Aim of the task:
Reproduce exactly the line that contains "This screenshot has" and every line after it through the end of the records below, leaving out all pictures.

*** Data Section Begins ***

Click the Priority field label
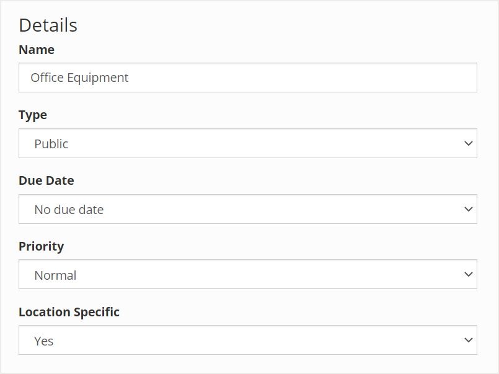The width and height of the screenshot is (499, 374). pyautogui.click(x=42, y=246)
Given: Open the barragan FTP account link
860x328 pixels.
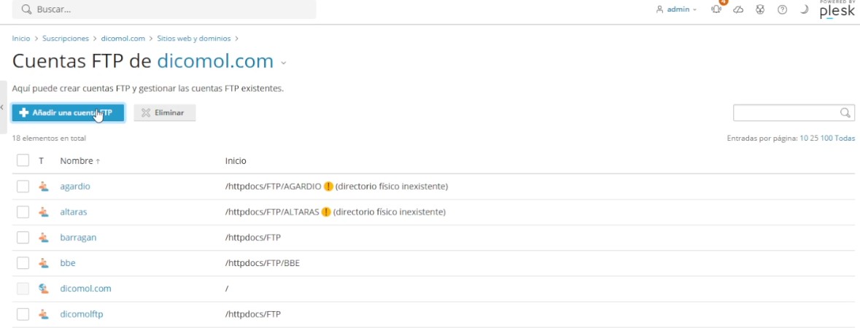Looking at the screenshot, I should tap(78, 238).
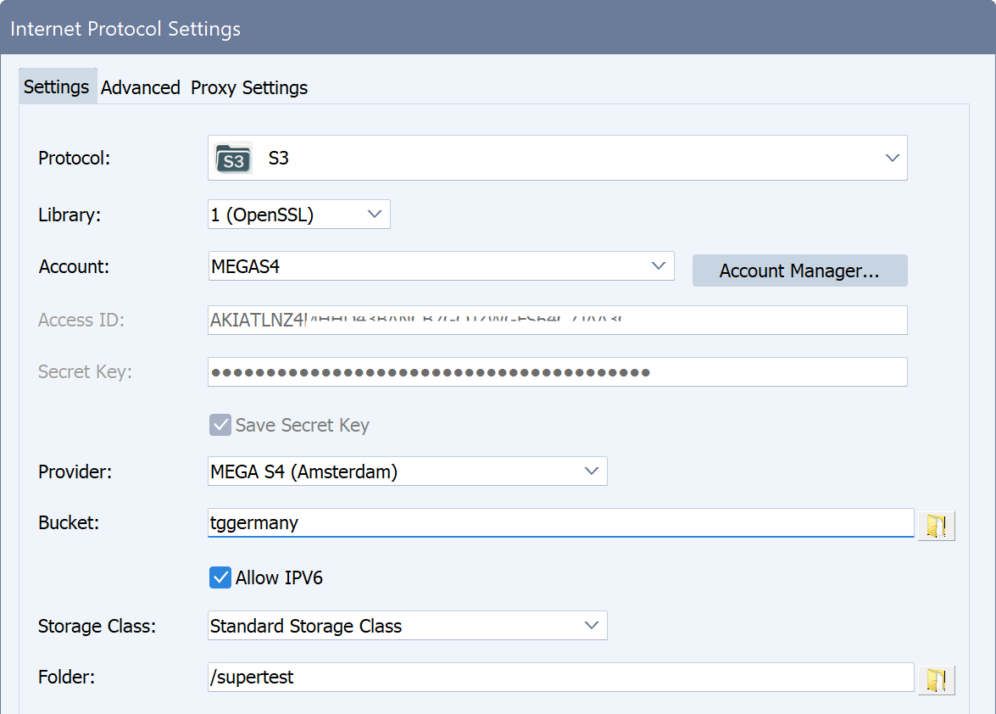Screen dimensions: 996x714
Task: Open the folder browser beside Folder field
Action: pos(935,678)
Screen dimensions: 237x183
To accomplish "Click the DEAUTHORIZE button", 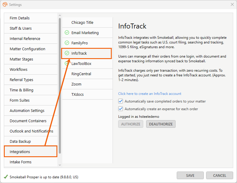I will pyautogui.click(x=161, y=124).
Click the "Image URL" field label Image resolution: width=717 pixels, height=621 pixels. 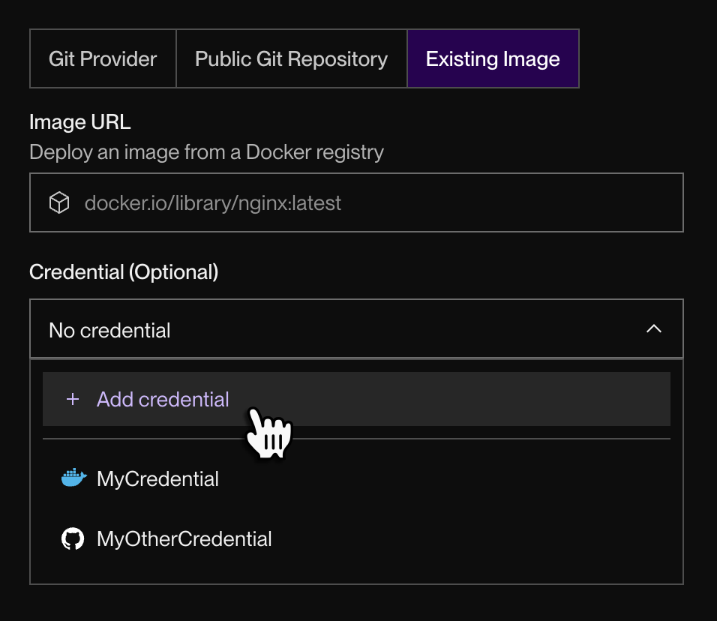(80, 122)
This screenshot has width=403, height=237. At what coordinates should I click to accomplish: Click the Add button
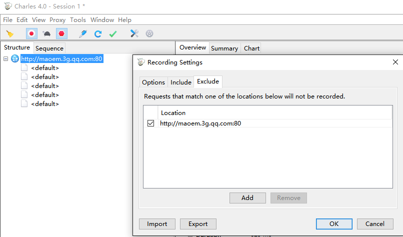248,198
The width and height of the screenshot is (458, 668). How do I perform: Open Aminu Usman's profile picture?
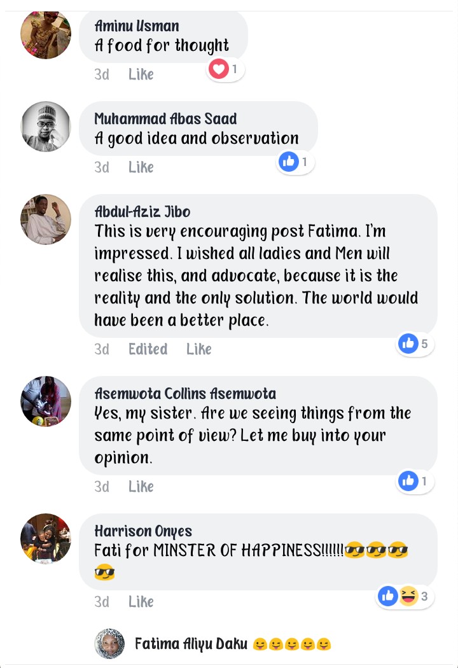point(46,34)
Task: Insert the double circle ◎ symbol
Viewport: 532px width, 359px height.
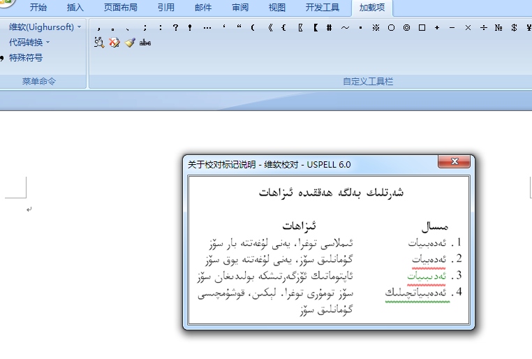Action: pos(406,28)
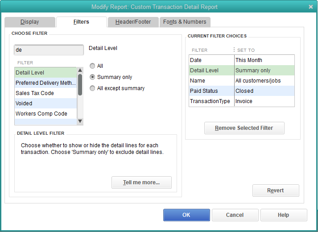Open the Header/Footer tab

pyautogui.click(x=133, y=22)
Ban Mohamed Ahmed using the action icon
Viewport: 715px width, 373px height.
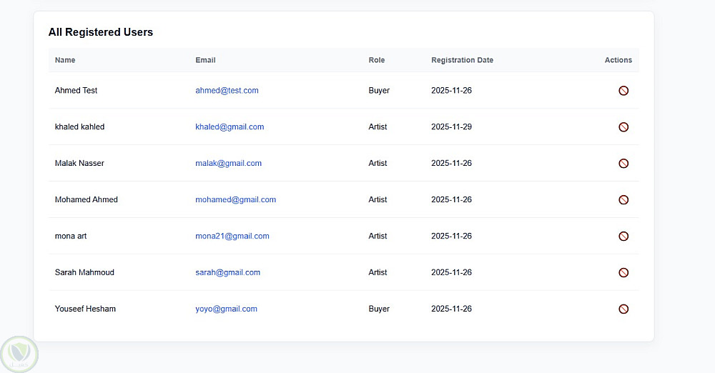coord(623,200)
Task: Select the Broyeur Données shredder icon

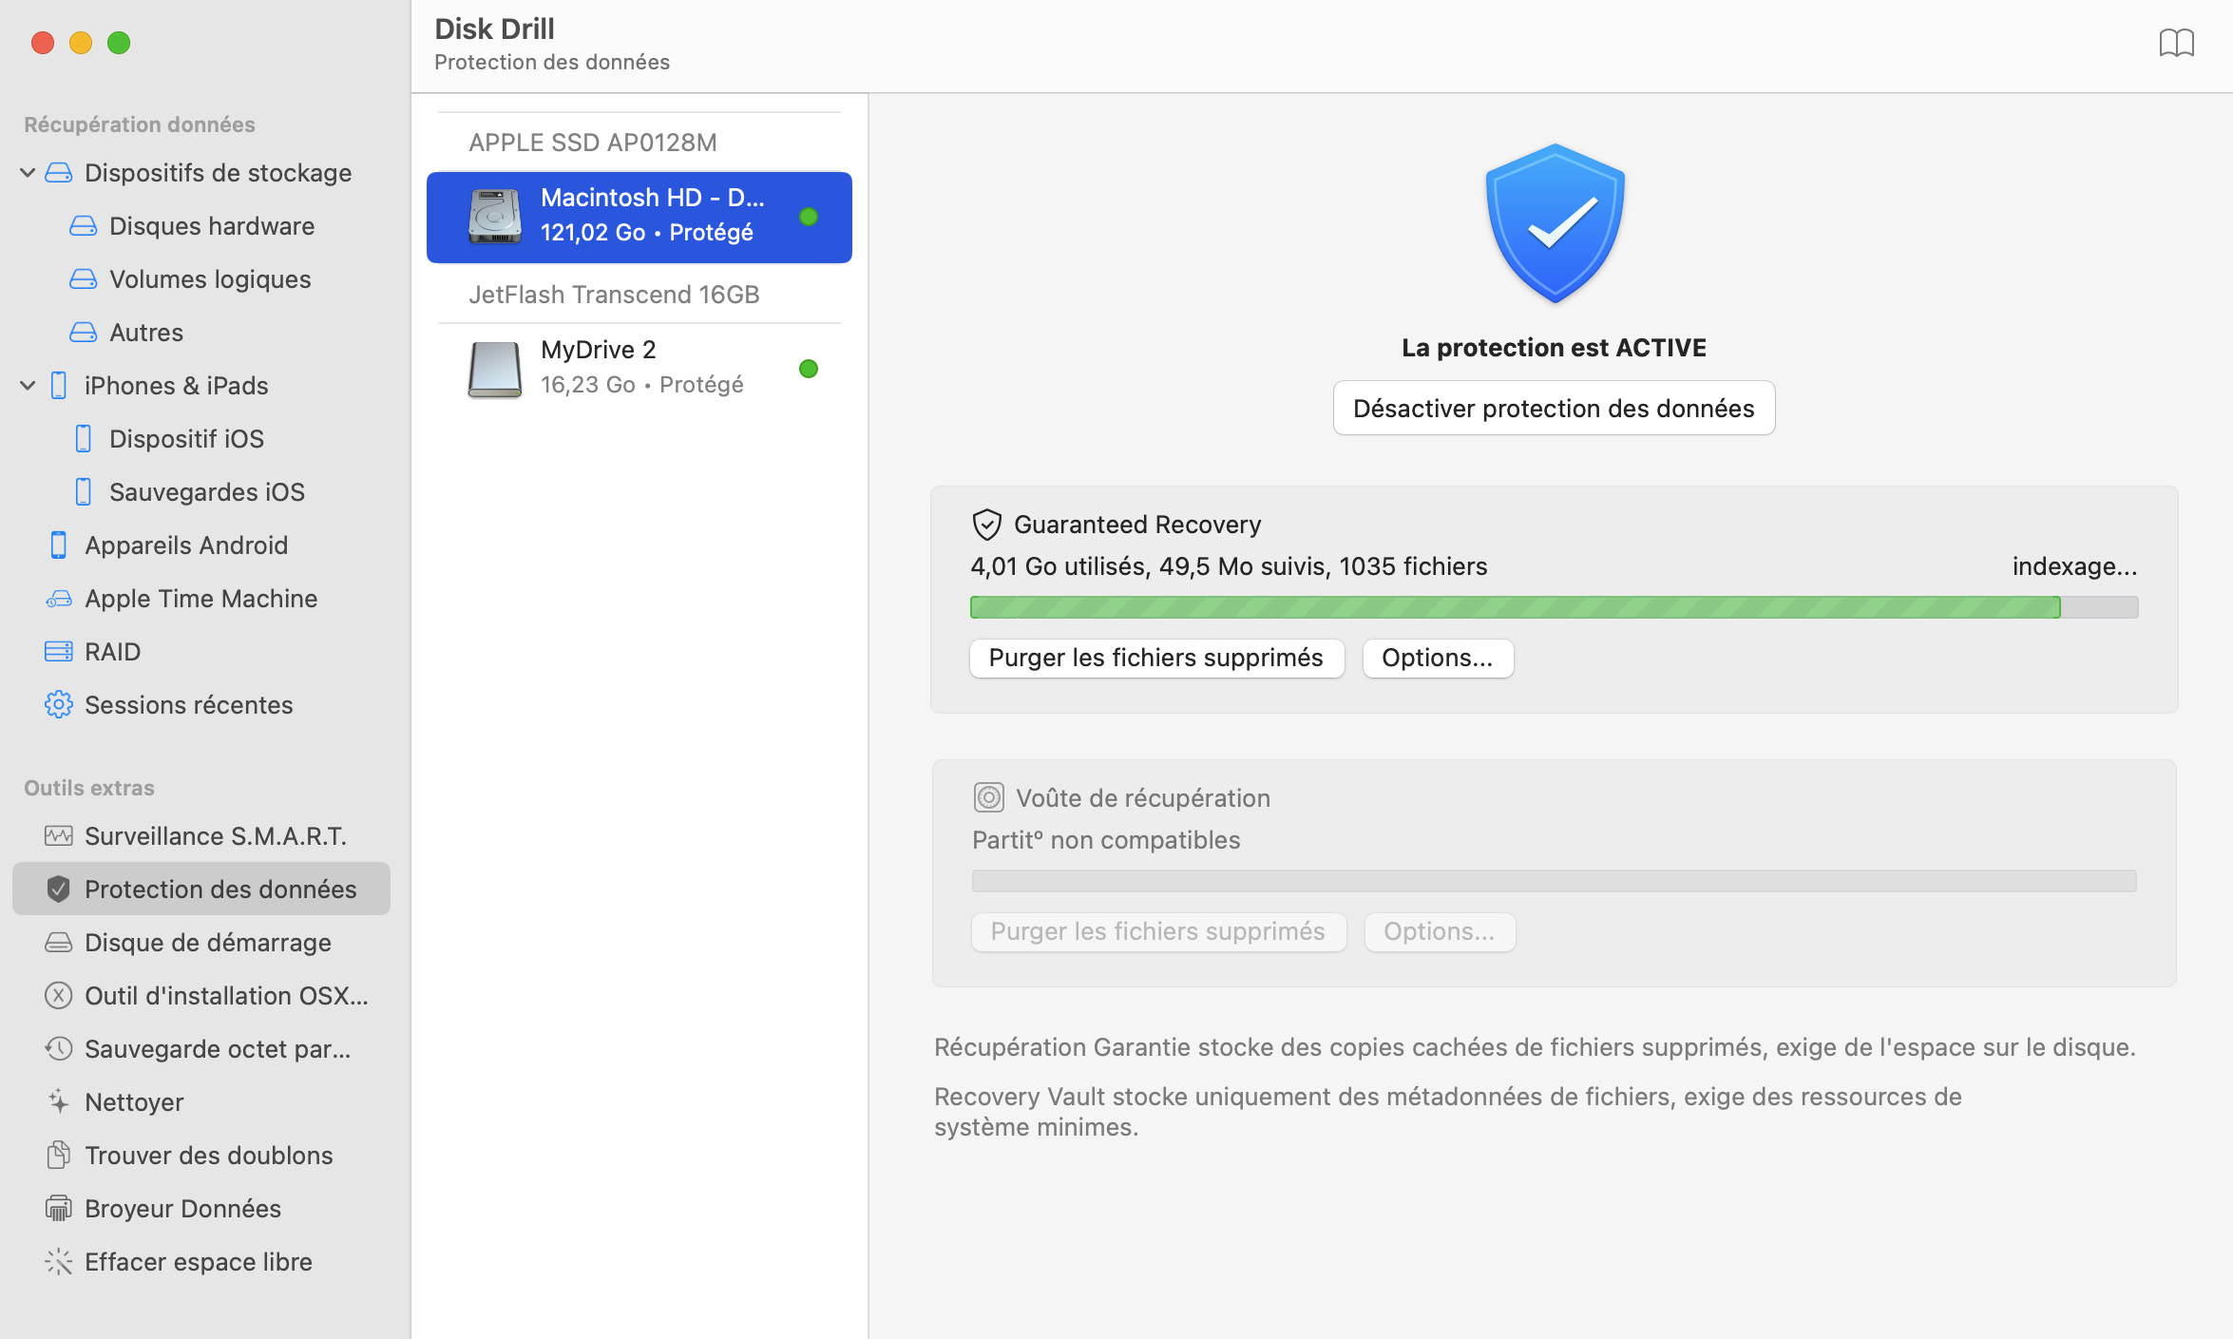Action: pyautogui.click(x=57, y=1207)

*** Data Section Ends ***

Answer to this task:
This screenshot has width=403, height=237. At what coordinates should I click to accomplish: Click the Add button
248,198
The width and height of the screenshot is (458, 668). How do I perform: Open Aminu Usman's profile picture?
point(46,34)
Task: Insert the double circle ◎ symbol
Viewport: 532px width, 359px height.
Action: pos(406,28)
Open the Header/Footer tab

pyautogui.click(x=133, y=22)
Ban Mohamed Ahmed using the action icon
Viewport: 715px width, 373px height.
coord(623,200)
Task: Select the Broyeur Données shredder icon

Action: pyautogui.click(x=57, y=1207)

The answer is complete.